The nature of data science is changing. More aspects of the role are becoming automated, and this shift opens up data science to a wider audience. What do these changes mean for the field, and what will data science careers look like in the future?
Traditionally, data scientists have needed extensive programming knowledge, obtained by years of experience and, in most cases, a university degree in computer science or a related field. You would be hard pushed to find a current job listing that doesn’t mention something like Python, Java or R as an essential requirement — because that’s what a data scientist is, someone who writes code and constructs complicated neural networks by hand — right?
Not quite, because automation has already changed the nature of the job. Automated tools mean the average data scientist spends less time on mundane tasks such as data preparation, data cleaning and writing code from scratch. Now automation is becoming incredibly sophisticated. For example, Google’s AutoML allows customers to train machine learning models and use them to gain insights from their own data. It is an extremely user-friendly platform requiring minimal data science knowledge.
A changing role
So, will data scientists soon be replaced by super-efficient automated tools? This seems unlikely. It is notoriously difficult to replicate the human element of data science. Automated tools are efficient, but still prone to error — particularly when models make their own assumptions — and lack the business knowledge to return relevant insights. What automation should do is make data science more productive and allow those employed in this area to focus on higher-value projects. This could also mean ‘higher-level’ data scientists specialise in narrower areas. So instead of being a data scientist, you might be an NLP expert or a recommendations scientist.

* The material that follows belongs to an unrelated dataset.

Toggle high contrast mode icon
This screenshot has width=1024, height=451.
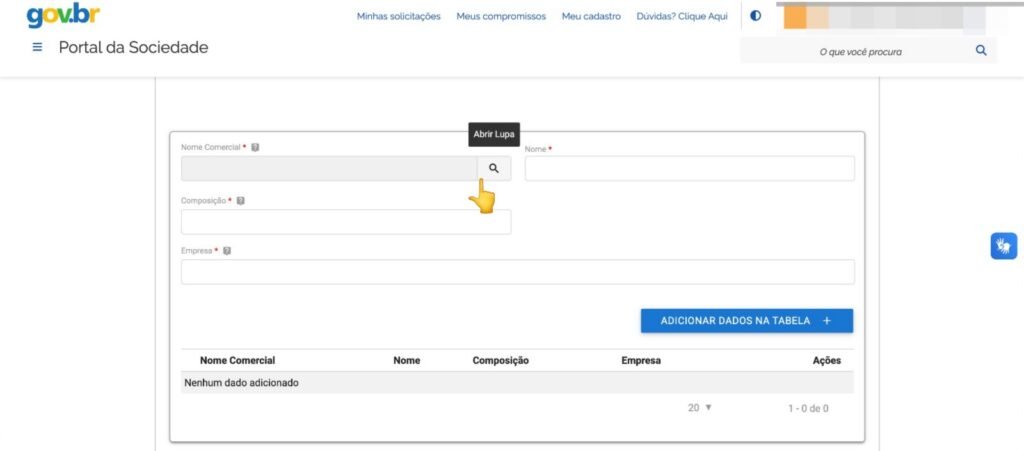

While qualified data scientists will still be in demand for higher-level projects, automation will make the field more accessible than ever before. This means companies without a budget for a dedicated data science team can utilise automated tools to better understand their business. It is possible that future data science roles could become two-tier, with non-data science jobs requiring some experience with automated tools, and specialist data scientist jobs specifically geared towards providing those top-level insights. Regardless, automation should increase demand for data scientists rather than decreasing it, by making the field accessible to the general population.
Not only will automation change the nature of existing roles, but it could create new jobs, particularly to help solve the additional problems that automation will create. For example, most data scientists use a wide range of open-source tools, such as Python and R, which contain hundreds of add-on packages. This results in what a recent Forbes article referred to as a ‘wild west’ collection of systems and tools, which increases both operational and security risks to a business. Therefore, with increased reliance on automated tools, there will be greater need for organisational roles, such as Chief Information Officers (CIOs), to help mitigate this risk. This will be similarly important for businesses utilising data science tools for the first time (as they may lack the knowledge to foresee operational issues, such as a tool going out of date) and those with large data science teams (who are likely to rely on numerous tools).
The future of data science is bright. As mentioned by Techcrunch, we have already seen what happens to a field that becomes more accessible — increased automation in software engineering has only increased demand for programmers. The nature of the role might change, but we ultimately live in a data-driven world, and the need for talented individuals in this area is likely to grow for many years to come.